The hustle and bustle of international cooperation in Xinjiang is also seen throughout the China-Kazakhstan International Cooperation Center in Horgos, which is home to China’s first cross-border free trade zone. When Global Times reporters visited the center at a weekend in mid-September, streams of tourists were standing at the border gate and taking photos, and stores were crowded with merchants and buyers.

“In the initial stage when we set up the shopping mall in 2015, most merchants were from Kazakhstan and China. But now, with the steady progress of BRI, the center has become a hot destination for foreign investment, and there are more vendors from other Central Asia countries as well as Russia and South Korea,” Ji Gang, general manager of Jindiao Central Square, a shopping mall at the cooperation center, told the Global Times.

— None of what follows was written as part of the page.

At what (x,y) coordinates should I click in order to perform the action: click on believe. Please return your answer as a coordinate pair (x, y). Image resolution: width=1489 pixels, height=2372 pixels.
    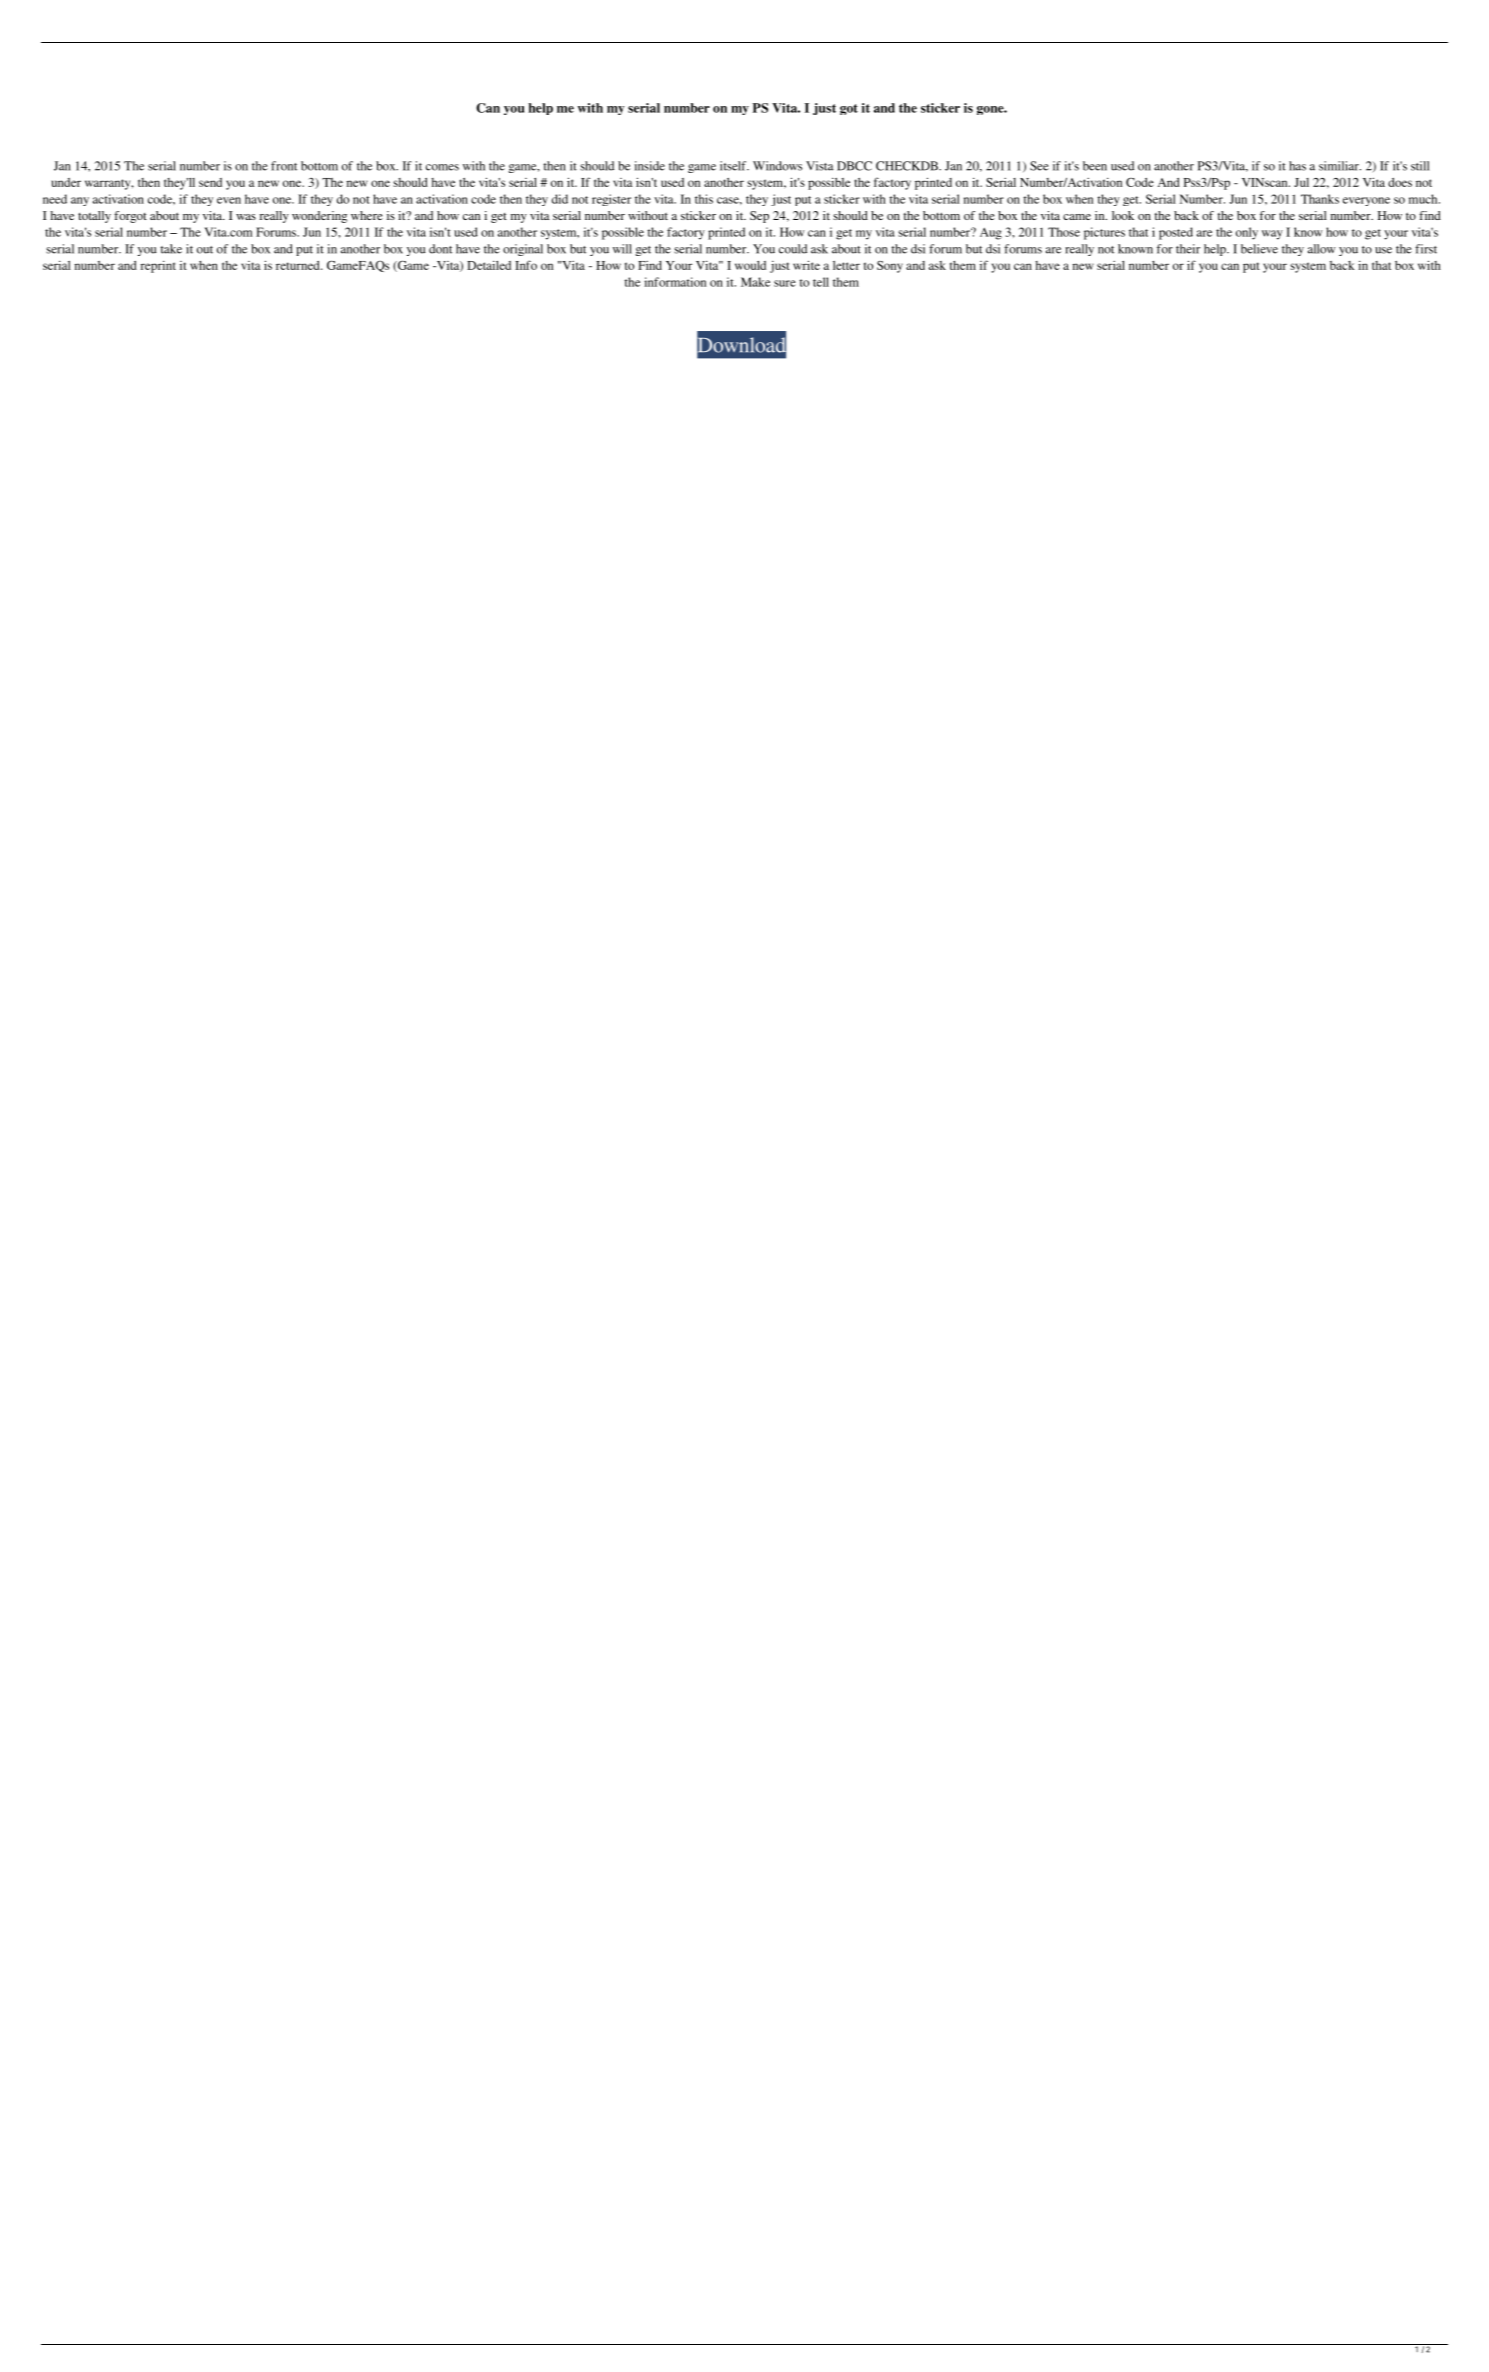
    Looking at the image, I should click on (1259, 249).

According to Ji, the center has just held a commercial fair for Central Asian business leaders in August, during which a number of deals were signed, including equipment purchase agreements. Some Chinese and Kazakhstani companies also reached initial agreement to open factories in Kazakhstan.

“With unique geographic advantage, Xinjiang has become an important gateway for China to open up to the West. It is worth noting that the radiation effect of the region is not confined to China, but also to Central Asia and Europe, which would in turn provide Xinjiang with more development opportunities,” Ji added.

Zhao also said that the International Land Port is planning to open more China-Europe freight train routes that directly connect the region to Europe.

“In particular, we aim to set up some premium routes to transport electronic components and local specialty goods via the China-Europe railway express. This year, we are also actively engaging with Kazakhstan to establish business partnerships and enhance customs clearance efficiency,” Zhao noted.